**Work request**
Below is a set of entries; give all of them again exactly.

**Source records**
..............................

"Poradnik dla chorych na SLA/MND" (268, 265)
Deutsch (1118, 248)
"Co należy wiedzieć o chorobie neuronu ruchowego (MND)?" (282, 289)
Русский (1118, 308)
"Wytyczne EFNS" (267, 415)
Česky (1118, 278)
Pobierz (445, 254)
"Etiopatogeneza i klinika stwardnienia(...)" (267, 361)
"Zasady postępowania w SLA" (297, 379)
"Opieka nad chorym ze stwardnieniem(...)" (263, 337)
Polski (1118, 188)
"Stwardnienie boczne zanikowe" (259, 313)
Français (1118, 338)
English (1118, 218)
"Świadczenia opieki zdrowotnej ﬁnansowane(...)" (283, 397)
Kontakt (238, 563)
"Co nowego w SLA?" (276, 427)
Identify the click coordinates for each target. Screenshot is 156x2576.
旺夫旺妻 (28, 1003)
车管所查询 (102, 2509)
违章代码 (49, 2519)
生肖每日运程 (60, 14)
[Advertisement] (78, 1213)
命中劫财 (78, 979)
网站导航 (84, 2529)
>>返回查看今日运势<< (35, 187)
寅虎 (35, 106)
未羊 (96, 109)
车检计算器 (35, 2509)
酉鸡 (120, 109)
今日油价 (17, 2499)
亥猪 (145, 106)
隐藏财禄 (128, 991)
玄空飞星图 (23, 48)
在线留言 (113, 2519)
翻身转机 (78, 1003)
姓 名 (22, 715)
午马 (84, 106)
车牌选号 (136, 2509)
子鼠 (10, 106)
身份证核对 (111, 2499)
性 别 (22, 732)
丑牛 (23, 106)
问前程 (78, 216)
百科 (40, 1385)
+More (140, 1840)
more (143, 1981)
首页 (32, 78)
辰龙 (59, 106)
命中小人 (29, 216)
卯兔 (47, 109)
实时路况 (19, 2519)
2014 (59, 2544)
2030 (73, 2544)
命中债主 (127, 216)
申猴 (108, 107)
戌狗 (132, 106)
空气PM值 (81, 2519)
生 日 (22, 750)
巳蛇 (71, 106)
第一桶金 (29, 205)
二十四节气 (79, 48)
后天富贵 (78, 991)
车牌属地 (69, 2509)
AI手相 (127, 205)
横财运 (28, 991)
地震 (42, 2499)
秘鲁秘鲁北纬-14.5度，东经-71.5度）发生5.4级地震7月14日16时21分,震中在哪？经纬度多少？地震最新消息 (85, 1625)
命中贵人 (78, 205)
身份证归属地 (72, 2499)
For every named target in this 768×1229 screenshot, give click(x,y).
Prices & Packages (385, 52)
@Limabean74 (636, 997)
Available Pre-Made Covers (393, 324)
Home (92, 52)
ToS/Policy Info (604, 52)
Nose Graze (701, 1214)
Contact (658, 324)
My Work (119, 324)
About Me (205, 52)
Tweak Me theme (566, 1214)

..............................

**Result below**
"Poradnik dla chorych na SLA/MND" (268, 265)
Deutsch (1118, 248)
"Co należy wiedzieć o chorobie neuronu ruchowego (MND)?" (282, 289)
Русский (1118, 308)
"Wytyczne EFNS" (267, 415)
Česky (1118, 278)
Pobierz (445, 254)
"Etiopatogeneza i klinika stwardnienia(...)" (267, 361)
"Zasady postępowania w SLA" (297, 379)
"Opieka nad chorym ze stwardnieniem(...)" (263, 337)
Polski (1118, 188)
"Stwardnienie boczne zanikowe" (259, 313)
Français (1118, 338)
English (1118, 218)
"Świadczenia opieki zdrowotnej ﬁnansowane(...)" (283, 397)
Kontakt (238, 563)
"Co nowego w SLA?" (276, 427)
Identify the click coordinates for each target. Screenshot is 156x2576.
旺夫旺妻 (28, 1003)
车管所查询 (102, 2509)
违章代码 (49, 2519)
生肖每日运程 (60, 14)
[Advertisement] (78, 1213)
命中劫财 (78, 979)
网站导航 (84, 2529)
>>返回查看今日运势<< (35, 187)
寅虎 (35, 106)
未羊 (96, 109)
车检计算器 (35, 2509)
酉鸡 (120, 109)
今日油价 (17, 2499)
亥猪 (145, 106)
隐藏财禄 (128, 991)
玄空飞星图 (23, 48)
在线留言 (113, 2519)
翻身转机 (78, 1003)
姓 名 (22, 715)
午马 (84, 106)
车牌选号 (136, 2509)
子鼠 (10, 106)
身份证核对 (111, 2499)
性 别 (22, 732)
丑牛 (23, 106)
问前程 (78, 216)
百科 (40, 1385)
+More (140, 1840)
more (143, 1981)
首页 (32, 78)
辰龙 (59, 106)
命中小人 (29, 216)
卯兔 (47, 109)
实时路况 (19, 2519)
2014 (59, 2544)
2030 (73, 2544)
命中债主 (127, 216)
申猴 (108, 107)
戌狗 (132, 106)
空气PM值 (81, 2519)
生 日 (22, 750)
巳蛇 (71, 106)
第一桶金 (29, 205)
二十四节气 (79, 48)
后天富贵 (78, 991)
车牌属地 (69, 2509)
AI手相 (127, 205)
横财运 (28, 991)
地震 (42, 2499)
秘鲁秘鲁北纬-14.5度，东经-71.5度）发生5.4级地震7月14日16时21分,震中在哪？经纬度多少？地震最新消息 (85, 1625)
命中贵人 (78, 205)
身份证归属地 (72, 2499)
For every named target in this 768×1229 screenshot, give click(x,y).
Prices & Packages (385, 52)
@Limabean74 (636, 997)
Available Pre-Made Covers (393, 324)
Home (92, 52)
ToS/Policy Info (604, 52)
Nose Graze (701, 1214)
Contact (658, 324)
My Work (119, 324)
About Me (205, 52)
Tweak Me theme (566, 1214)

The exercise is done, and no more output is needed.